Steps to call the llama.cpp embeddings API:

  1. Start llama-server with an embedding-capable model and API alias.
    $ llama-server -m ./models/embedding-model.gguf --embedding --pooling mean --alias local-embed
    srv  load_model: loading model './models/embedding-model.gguf'
    srv  llama_server: model loaded
    srv  llama_server: listening on http://127.0.0.1:8080

    Use the pooling mode recommended by the model publisher. The OpenAI-compatible embeddings route needs pooling other than none; --embedding keeps the server on the embedding use case.
    Related: How to start the llama.cpp server
    Related: How to load a model with the llama.cpp server router

  2. Check server readiness.
    $ curl --silent http://127.0.0.1:8080/health
    {"status":"ok"}

    A 503 response means the model is still loading or unavailable. Wait for ok before sending embedding requests.
    Related: How to check llama.cpp server health

  3. Confirm the model alias exposed by the OpenAI-compatible model list.
    $ curl --silent http://127.0.0.1:8080/v1/models
    {"object":"list","data":[{"id":"local-embed","object":"model","owned_by":"llamacpp","meta":{"n_embd":64}}]}

    Use the returned id in the embeddings request. If the server was started without --alias, the model path or loaded model name may appear instead.

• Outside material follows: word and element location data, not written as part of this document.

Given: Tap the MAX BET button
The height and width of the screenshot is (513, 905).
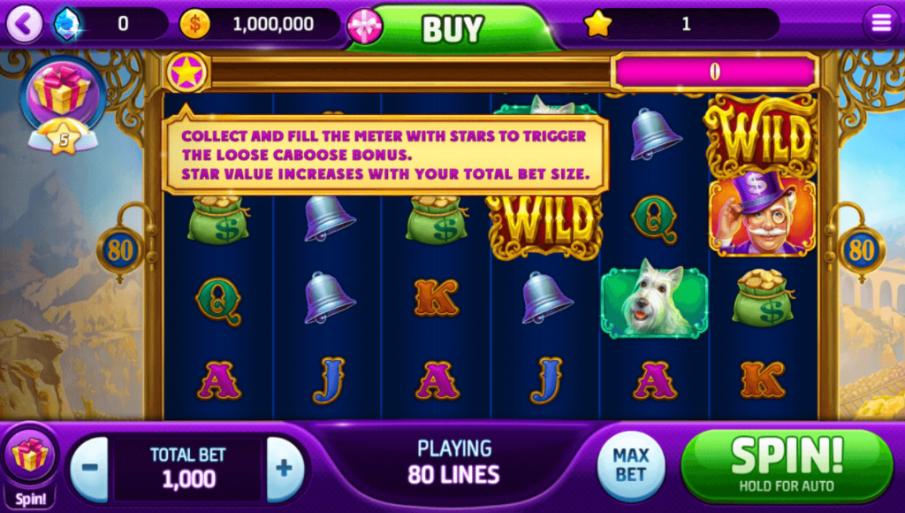Looking at the screenshot, I should click(x=630, y=465).
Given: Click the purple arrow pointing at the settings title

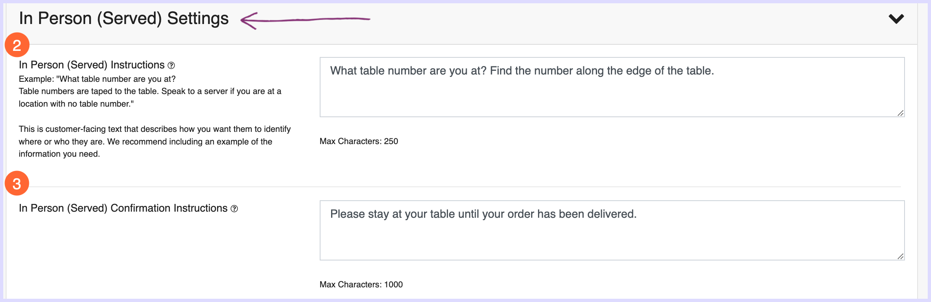Looking at the screenshot, I should coord(305,20).
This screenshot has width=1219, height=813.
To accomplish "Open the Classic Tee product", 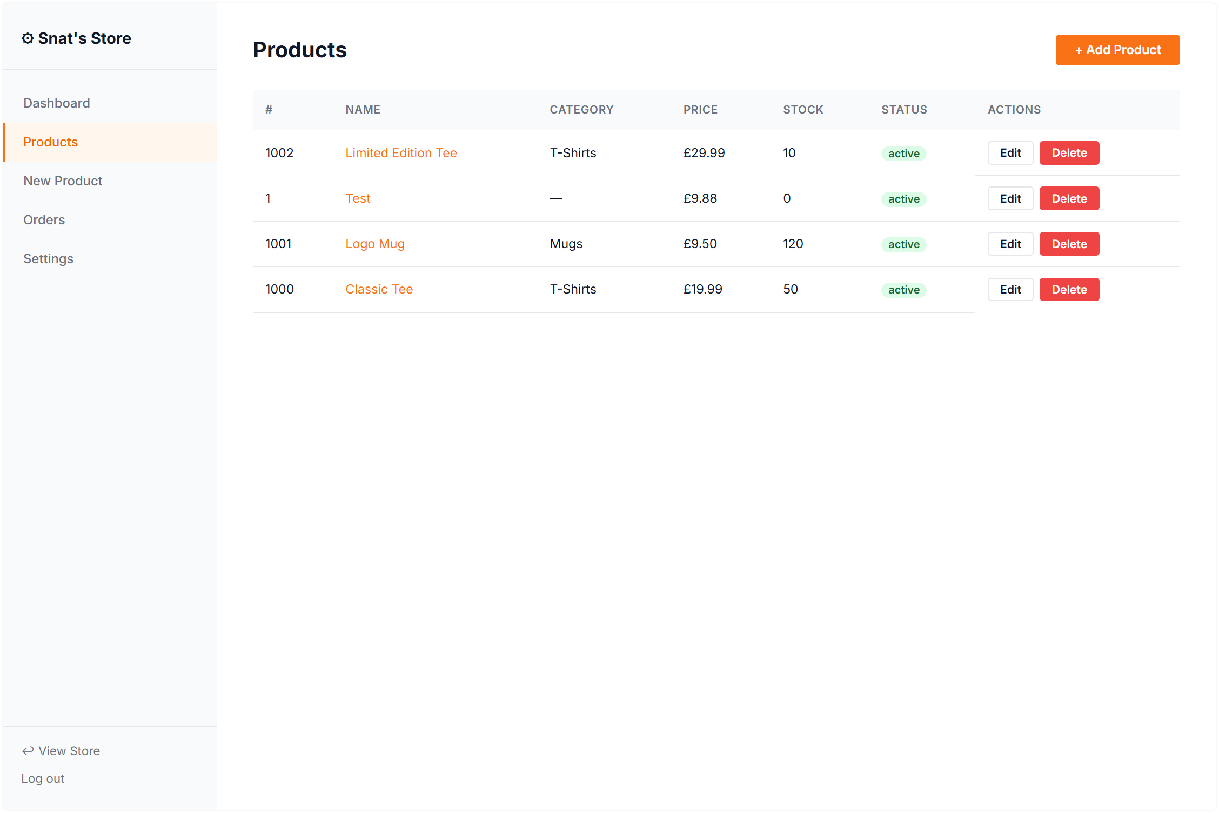I will point(379,289).
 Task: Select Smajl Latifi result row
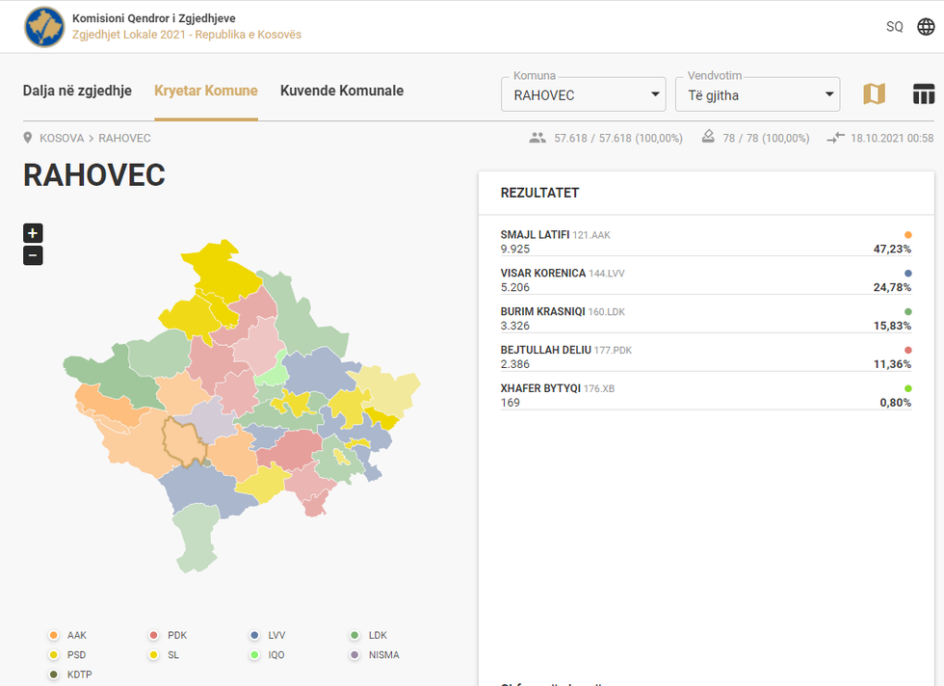[x=705, y=242]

  4. Send a single text input to /v1/embeddings.
    $ curl --silent http://127.0.0.1:8080/v1/embeddings \
      --header "Content-Type: application/json" \
      --header "Authorization: Bearer no-key" \
      --data '{"model":"local-embed","input":"Search documents about local inference.","encoding_format":"float"}'
    {"model":"local-embed","object":"list","usage":{"prompt_tokens":25,"total_tokens":25},"data":[{"embedding":[0.0580951124,-0.0704391822,-0.0015258704
    ##### snipped #####
    0.0773694590,-0.0106292861,0.0160594545],"index":0,"object":"embedding"}]}

    llama-server does not require an authorization header unless it was started with --api-key or --api-key-file. Keep the header if an OpenAI-compatible client expects one, and replace no-key with the configured token when authentication is enabled.

  5. Send an input array when each source text needs its own vector.
    $ curl --silent http://127.0.0.1:8080/v1/embeddings \
      --header "Content-Type: application/json" \
      --header "Authorization: Bearer no-key" \
      --data '{"model":"local-embed","input":["Search documents about local inference.","Rank passages for a local RAG query."],"encoding_format":"float"}'
    {"model":"local-embed","object":"list","usage":{"prompt_tokens":53,"total_tokens":53},"data":[{"embedding":[0.0580951124,-0.0704391822
    ##### snipped #####
    ],"index":0,"object":"embedding"},{"embedding":[0.0748583749,-0.0548535287
    ##### snipped #####
    ],"index":1,"object":"embedding"}]}

    The response order follows the submitted input order. Store or join vectors by index or by the caller's own document ID before inserting them into a search index or vector database.